## Work to be completed
Report back every line from the entries below in which the word "chevron" occurs.
Exercise materials section start
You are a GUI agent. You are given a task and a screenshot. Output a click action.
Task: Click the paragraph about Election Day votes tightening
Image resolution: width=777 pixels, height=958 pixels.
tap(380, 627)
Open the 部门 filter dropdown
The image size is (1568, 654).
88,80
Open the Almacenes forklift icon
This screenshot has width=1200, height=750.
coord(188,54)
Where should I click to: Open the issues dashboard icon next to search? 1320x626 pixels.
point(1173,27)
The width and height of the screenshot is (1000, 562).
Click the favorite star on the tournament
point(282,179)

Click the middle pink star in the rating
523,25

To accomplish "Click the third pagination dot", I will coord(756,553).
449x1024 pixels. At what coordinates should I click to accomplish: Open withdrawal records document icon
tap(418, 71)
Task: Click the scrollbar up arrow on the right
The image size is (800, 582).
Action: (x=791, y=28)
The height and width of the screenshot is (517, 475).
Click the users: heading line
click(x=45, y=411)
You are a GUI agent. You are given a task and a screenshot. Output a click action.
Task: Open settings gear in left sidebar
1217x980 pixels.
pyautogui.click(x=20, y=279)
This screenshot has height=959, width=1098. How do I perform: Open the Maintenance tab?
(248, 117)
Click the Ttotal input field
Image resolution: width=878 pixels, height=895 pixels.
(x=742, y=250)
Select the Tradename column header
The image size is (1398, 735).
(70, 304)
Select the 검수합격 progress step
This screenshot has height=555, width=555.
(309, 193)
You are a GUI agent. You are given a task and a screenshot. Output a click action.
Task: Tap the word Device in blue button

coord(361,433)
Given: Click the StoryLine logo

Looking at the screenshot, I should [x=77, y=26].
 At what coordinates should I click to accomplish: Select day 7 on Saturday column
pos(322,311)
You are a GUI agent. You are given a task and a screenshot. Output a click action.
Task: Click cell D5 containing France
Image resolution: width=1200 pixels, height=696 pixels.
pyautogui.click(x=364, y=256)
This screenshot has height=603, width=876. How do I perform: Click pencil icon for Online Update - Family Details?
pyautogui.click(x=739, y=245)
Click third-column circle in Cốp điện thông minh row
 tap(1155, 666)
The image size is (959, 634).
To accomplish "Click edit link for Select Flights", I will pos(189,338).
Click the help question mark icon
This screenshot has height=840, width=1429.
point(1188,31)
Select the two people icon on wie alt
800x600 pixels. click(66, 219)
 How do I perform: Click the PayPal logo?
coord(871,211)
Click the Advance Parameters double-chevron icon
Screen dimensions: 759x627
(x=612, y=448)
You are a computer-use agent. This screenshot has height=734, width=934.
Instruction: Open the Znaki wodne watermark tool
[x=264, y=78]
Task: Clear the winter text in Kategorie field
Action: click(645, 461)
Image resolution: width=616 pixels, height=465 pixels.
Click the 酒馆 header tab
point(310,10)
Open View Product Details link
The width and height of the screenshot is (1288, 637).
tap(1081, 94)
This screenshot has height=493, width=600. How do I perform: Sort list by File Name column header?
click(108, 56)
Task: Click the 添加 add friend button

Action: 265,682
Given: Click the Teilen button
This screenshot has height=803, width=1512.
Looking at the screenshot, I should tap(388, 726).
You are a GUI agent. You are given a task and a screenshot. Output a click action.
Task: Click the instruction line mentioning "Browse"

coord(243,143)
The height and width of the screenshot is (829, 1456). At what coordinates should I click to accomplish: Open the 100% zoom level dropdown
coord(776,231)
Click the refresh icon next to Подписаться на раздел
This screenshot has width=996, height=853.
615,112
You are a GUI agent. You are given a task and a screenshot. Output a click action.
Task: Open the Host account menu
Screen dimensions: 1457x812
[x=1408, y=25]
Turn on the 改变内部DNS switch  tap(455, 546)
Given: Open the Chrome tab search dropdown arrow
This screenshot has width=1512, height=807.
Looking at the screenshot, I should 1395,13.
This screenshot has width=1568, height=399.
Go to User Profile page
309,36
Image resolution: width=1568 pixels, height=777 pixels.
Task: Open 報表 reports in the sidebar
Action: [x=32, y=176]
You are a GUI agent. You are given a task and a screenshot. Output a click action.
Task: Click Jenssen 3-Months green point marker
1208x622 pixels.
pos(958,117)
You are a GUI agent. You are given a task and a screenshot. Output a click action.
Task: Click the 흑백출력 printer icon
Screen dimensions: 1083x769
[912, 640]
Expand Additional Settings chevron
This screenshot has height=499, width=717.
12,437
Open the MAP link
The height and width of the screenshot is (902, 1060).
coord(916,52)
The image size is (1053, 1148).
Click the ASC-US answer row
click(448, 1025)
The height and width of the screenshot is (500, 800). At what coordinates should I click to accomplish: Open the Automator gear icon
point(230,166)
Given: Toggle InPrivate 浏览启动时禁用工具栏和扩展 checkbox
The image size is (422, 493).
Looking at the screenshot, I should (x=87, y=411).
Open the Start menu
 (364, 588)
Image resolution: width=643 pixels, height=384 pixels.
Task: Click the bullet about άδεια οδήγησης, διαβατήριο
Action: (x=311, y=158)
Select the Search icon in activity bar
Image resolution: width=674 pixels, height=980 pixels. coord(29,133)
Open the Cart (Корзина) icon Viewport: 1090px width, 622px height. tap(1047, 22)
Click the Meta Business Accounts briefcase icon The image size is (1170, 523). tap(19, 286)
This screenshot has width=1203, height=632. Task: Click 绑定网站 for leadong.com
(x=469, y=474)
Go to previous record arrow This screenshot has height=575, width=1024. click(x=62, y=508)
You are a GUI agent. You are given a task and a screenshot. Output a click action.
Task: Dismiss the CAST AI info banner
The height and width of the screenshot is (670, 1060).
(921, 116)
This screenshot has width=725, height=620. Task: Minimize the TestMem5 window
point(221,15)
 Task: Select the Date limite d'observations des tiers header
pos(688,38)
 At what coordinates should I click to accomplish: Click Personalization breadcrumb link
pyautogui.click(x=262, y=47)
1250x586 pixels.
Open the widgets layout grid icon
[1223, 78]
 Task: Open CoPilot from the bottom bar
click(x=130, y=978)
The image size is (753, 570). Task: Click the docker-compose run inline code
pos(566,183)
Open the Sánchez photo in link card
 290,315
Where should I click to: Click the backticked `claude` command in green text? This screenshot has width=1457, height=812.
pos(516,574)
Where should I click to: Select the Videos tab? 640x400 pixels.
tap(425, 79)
Exercise materials section end
## Task solution
Click the Advance Parameters double-chevron icon
Expand Additional Settings chevron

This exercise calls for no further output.